### About this exercise
Pictures aside, repeat every entry exactly.

#### Material provided

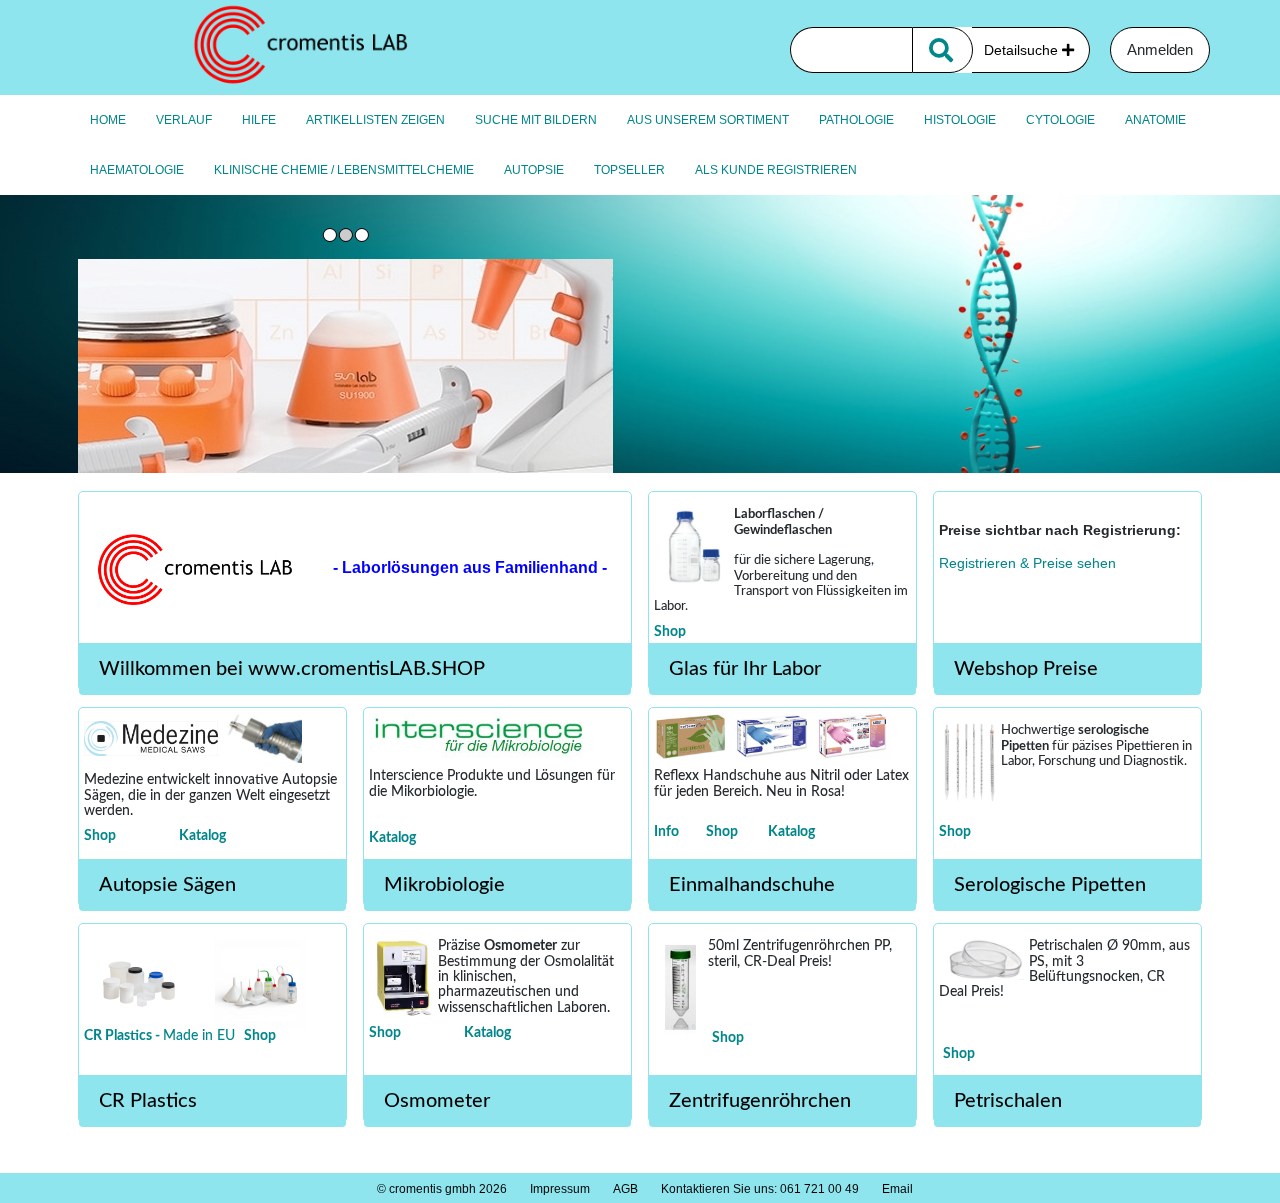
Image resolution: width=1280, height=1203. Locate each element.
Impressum (560, 1189)
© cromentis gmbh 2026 (442, 1189)
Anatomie (1155, 120)
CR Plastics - (123, 1036)
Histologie (960, 120)
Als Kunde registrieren (776, 170)
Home (108, 120)
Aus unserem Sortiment (708, 120)
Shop (670, 632)
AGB (625, 1189)
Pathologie (856, 120)
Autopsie (534, 170)
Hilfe (259, 120)
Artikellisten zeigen (375, 120)
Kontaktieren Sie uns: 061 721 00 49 (760, 1189)
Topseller (629, 170)
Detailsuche (1023, 50)
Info (666, 832)
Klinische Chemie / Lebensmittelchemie (344, 170)
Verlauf (184, 120)
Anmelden (1160, 49)
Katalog (202, 836)
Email (897, 1189)
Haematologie (137, 170)
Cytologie (1060, 120)
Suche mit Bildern (536, 120)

########

### Answer for this exercise
Image resolution: width=1280, height=1203. Locate each element.
Impressum (560, 1189)
© cromentis gmbh 2026 (442, 1189)
Anatomie (1155, 120)
CR Plastics - (123, 1036)
Histologie (960, 120)
Als Kunde registrieren (776, 170)
Home (108, 120)
Aus unserem Sortiment (708, 120)
Shop (670, 632)
AGB (625, 1189)
Pathologie (856, 120)
Autopsie (534, 170)
Hilfe (259, 120)
Artikellisten zeigen (375, 120)
Kontaktieren Sie uns: 061 721 00 49 (760, 1189)
Topseller (629, 170)
Detailsuche (1023, 50)
Info (666, 832)
Klinische Chemie / Lebensmittelchemie (344, 170)
Verlauf (184, 120)
Anmelden (1160, 49)
Katalog (202, 836)
Email (897, 1189)
Haematologie (137, 170)
Cytologie (1060, 120)
Suche mit Bildern (536, 120)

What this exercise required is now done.